Category: Czech Republic

  • Havel & Partners Successful for T-Mobile Before EC

    Havel & Partners, working with Jones Day, has advised T-Mobile on European Commission proceedings relating to a potential restriction of competition.

    According to Havel & Partners, “the EC conducted an investigation into the suspicion of a possible restriction of competition due to T-Mobile’s agreement with Cetin and O2 to share mobile network infrastructure and has now adopted a decision approving the commitments proposed by T-Mobile Czech Republic, Cetin, and O2 Czech Republic, thus finally closing the six-year-long proceedings.”

    “The proceedings were closed by adopting commitments that lead to improved cooperation mechanisms between mobile operators, guaranteeing effective competition in the future, and thus creating a stable legal basis for operators to operate a high-quality mobile network,” the firm informed. “This all for the benefit of end consumers, who can benefit from the implementation of new technologies that enable faster data speeds and better-quality connections.”

    “The proceedings are the first of their kind in which the European Commission has commented in detail on the competition law limits to mobile network sharing,” Havel & Partners Partner Robert Neruda commented. “This is of fundamental importance not only for this case but also for future cooperation between operators across Europe. The clarification of cooperation rules in the case of Czech network sharing thus contributes to greater legal certainty regarding network sharing, which is crucial for the further development of telecommunications in Europe.”

    The Havel & Partners team included Neruda, Counsel Ivo Simecek, and Senior Associate Jakub Kocmanek.

  • Pavel Vintr Makes Partner at BPV Braun Partners

    Former Managing Associate Pavel Vintr has been promoted to Partner with BPV Braun Partners.

    Specializing in M&A, energy law, banking and finance, family law, and public support law, Vintr has been an Attorney-at-Law with BPV Braun Partners since 2010. Before joining the firm, he was a Junior Associate with Hogan Lovells, where he spent four years from 2005 to 2009. Vintr graduated from Charles University in Prague in 2005.

    “With his excellent knowledge, informal but still absolutely professional approach, and his long and successful career at BPV Braun Partners, Pavel Vintr has contributed significantly to building our firm’s reputation and is clearly the right person for the job,” BPV Braun Partners Managing Partner Arthur Braun commented. “He has the perfect qualifications to be a Partner and I am delighted to welcome him among us.

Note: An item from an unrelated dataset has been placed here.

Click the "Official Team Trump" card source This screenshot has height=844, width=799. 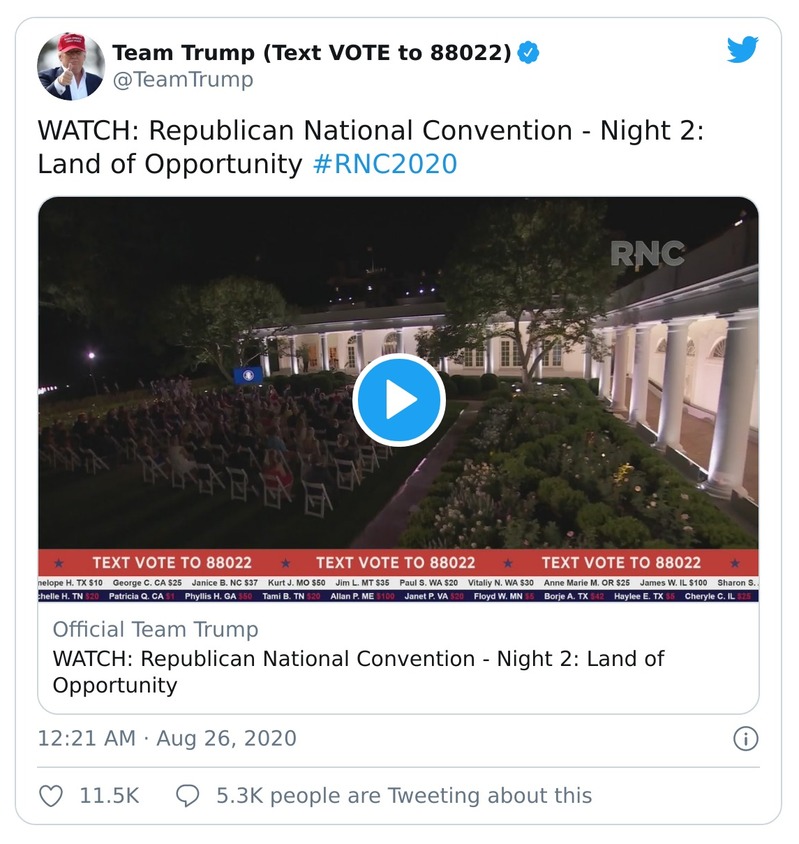155,630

We are all looking forward to further cooperation and I wish it to continue in the same spirit.”

  • KSB Advises William Matthews Associates on Sprava Zeleznic Headquarters Project

    Kocian Solc Balastik has advised British architecture firm William Matthews Associates on the agreements for the new Prague headquarters project for Sprava Zeleznic, the Czech National Railway Administration.

    According to the firm, WMA won the international competition to design the new headquarters complex, that “will house the NRA’s entire organization, which includes several thousand employees who currently occupy a number of buildings in Prague and elsewhere. The aim is to create a modern work environment for NRA staff that is strategically located in the expanding center of Prague.”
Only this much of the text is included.